# MATERIAL SUPPLIED
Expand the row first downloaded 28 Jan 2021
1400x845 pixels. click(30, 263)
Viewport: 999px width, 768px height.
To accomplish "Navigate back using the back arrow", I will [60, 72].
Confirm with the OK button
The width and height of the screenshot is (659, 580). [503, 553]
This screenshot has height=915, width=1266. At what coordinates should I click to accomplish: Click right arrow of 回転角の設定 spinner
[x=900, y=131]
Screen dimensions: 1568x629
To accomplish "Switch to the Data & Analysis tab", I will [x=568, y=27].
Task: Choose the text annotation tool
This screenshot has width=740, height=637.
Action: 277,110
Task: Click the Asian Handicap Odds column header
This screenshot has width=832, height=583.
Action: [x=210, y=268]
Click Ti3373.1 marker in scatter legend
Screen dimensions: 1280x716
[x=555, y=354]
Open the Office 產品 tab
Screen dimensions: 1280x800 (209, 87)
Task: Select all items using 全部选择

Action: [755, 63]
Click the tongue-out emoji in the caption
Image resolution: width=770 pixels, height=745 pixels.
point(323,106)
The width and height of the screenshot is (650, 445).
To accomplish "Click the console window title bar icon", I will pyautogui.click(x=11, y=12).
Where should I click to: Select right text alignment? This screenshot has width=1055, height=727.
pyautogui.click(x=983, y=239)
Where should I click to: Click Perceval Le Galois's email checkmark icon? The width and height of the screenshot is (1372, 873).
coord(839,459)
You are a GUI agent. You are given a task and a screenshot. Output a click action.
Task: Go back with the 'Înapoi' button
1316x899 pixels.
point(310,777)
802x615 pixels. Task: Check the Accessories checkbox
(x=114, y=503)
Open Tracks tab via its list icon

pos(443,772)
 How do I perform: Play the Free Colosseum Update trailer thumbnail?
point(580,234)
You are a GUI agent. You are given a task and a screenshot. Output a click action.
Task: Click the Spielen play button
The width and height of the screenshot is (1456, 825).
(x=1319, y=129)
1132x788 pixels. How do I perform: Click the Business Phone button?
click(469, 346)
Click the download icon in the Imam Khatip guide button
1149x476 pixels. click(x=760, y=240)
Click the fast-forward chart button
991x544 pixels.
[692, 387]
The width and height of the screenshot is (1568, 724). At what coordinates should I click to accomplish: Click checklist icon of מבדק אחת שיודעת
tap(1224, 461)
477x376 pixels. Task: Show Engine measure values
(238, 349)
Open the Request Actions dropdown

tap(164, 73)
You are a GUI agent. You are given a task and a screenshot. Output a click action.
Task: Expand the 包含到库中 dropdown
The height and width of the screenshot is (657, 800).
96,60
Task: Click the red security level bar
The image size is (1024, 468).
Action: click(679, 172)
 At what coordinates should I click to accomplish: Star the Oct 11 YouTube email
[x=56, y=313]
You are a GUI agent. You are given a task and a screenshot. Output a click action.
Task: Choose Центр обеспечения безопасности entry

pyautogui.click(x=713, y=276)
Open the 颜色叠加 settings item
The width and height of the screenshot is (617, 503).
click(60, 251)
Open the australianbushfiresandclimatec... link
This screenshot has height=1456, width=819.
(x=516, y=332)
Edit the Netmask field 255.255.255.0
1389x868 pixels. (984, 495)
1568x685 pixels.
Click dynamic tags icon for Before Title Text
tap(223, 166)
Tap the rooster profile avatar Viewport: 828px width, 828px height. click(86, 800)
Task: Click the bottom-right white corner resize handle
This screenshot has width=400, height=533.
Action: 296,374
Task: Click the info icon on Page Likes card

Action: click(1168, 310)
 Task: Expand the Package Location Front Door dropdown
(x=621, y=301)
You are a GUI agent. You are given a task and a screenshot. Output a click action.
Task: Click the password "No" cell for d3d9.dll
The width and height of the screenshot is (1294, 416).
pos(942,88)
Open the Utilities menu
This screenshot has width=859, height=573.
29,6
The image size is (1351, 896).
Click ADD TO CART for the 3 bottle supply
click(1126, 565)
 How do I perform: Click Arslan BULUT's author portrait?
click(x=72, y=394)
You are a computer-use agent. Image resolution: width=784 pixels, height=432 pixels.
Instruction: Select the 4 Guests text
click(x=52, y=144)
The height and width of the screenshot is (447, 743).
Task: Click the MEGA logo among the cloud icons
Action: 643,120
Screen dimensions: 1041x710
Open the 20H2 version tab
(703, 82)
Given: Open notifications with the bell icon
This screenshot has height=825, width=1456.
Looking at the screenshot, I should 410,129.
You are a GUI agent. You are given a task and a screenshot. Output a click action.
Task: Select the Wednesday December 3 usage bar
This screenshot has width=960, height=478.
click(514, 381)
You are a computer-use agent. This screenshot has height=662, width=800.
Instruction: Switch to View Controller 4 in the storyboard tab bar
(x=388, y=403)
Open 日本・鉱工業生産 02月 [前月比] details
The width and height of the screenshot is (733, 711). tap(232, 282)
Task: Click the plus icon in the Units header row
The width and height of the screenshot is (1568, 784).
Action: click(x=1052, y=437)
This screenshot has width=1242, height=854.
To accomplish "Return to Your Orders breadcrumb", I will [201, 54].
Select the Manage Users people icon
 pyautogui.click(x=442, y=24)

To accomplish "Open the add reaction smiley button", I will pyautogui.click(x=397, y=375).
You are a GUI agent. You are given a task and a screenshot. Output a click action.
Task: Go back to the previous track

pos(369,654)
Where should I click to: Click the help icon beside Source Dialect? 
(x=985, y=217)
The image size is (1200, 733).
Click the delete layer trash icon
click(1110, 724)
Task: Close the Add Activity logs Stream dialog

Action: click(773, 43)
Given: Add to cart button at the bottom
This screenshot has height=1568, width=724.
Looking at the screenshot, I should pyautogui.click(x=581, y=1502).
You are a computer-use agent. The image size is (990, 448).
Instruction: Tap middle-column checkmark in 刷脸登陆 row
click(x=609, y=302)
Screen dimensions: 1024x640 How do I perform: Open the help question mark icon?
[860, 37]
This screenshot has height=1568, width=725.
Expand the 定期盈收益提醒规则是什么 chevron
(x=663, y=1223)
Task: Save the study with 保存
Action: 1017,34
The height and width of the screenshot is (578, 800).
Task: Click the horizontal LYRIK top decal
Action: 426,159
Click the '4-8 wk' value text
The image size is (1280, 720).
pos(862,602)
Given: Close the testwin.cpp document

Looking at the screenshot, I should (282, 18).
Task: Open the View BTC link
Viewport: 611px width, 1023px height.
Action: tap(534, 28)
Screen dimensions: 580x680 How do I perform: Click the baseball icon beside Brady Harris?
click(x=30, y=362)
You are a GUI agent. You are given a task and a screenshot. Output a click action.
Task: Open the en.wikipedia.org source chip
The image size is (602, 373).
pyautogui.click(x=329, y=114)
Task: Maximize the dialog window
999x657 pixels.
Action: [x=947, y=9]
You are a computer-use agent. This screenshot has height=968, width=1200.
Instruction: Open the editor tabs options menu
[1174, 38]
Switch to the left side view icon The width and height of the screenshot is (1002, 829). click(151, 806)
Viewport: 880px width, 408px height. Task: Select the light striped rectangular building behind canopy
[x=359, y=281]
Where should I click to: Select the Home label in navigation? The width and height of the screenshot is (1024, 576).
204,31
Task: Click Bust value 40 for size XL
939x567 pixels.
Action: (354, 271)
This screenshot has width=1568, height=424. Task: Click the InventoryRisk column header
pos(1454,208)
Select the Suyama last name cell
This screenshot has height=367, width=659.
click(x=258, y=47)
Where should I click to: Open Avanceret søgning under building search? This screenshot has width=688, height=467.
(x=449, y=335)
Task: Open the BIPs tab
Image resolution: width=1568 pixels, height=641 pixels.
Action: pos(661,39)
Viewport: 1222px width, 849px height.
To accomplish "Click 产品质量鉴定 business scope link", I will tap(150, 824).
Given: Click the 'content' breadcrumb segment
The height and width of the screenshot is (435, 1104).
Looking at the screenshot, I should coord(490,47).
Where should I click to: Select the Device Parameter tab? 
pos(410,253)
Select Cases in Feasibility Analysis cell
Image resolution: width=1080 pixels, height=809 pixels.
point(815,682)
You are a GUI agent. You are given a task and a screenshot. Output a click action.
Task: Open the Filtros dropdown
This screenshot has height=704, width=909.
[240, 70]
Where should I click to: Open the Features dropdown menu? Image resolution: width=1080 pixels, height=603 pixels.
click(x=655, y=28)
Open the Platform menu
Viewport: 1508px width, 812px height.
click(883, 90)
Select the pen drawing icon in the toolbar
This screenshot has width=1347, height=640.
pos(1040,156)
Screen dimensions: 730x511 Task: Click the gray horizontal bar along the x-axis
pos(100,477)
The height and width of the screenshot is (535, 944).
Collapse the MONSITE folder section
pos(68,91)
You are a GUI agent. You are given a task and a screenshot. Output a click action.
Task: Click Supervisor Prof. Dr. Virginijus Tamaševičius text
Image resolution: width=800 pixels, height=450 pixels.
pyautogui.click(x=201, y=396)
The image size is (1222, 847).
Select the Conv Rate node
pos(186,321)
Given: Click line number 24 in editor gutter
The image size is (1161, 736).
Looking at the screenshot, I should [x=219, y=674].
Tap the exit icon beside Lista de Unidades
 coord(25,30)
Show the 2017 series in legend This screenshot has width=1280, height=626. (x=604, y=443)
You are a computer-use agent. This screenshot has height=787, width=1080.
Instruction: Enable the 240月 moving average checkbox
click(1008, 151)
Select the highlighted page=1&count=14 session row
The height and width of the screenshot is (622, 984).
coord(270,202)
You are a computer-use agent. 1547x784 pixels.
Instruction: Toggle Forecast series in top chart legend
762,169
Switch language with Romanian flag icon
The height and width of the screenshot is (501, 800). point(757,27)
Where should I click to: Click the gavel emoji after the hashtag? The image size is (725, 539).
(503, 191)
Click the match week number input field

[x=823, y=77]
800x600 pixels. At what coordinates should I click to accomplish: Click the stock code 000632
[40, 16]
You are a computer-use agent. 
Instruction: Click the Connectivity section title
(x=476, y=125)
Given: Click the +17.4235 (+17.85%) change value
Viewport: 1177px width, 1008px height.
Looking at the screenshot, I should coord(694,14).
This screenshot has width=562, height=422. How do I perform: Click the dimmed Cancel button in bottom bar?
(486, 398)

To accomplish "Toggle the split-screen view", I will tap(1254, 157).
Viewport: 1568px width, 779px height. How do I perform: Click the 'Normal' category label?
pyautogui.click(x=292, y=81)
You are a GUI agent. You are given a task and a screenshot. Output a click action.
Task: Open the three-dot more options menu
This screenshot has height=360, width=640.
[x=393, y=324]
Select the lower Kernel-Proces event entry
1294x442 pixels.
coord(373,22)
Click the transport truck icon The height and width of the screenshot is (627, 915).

# WORK REQUEST
From the line holding "Image resolution: width=800" to the line holding "has height=787, width=1080.", inclusive, restate each line above exactly as written.

# YOUR RESPONSE
Image resolution: width=800 pixels, height=450 pixels.
pyautogui.click(x=201, y=396)
The image size is (1222, 847).
Select the Conv Rate node
pos(186,321)
Given: Click line number 24 in editor gutter
The image size is (1161, 736).
Looking at the screenshot, I should [x=219, y=674].
Tap the exit icon beside Lista de Unidades
 coord(25,30)
Show the 2017 series in legend This screenshot has width=1280, height=626. (x=604, y=443)
You are a computer-use agent. This screenshot has height=787, width=1080.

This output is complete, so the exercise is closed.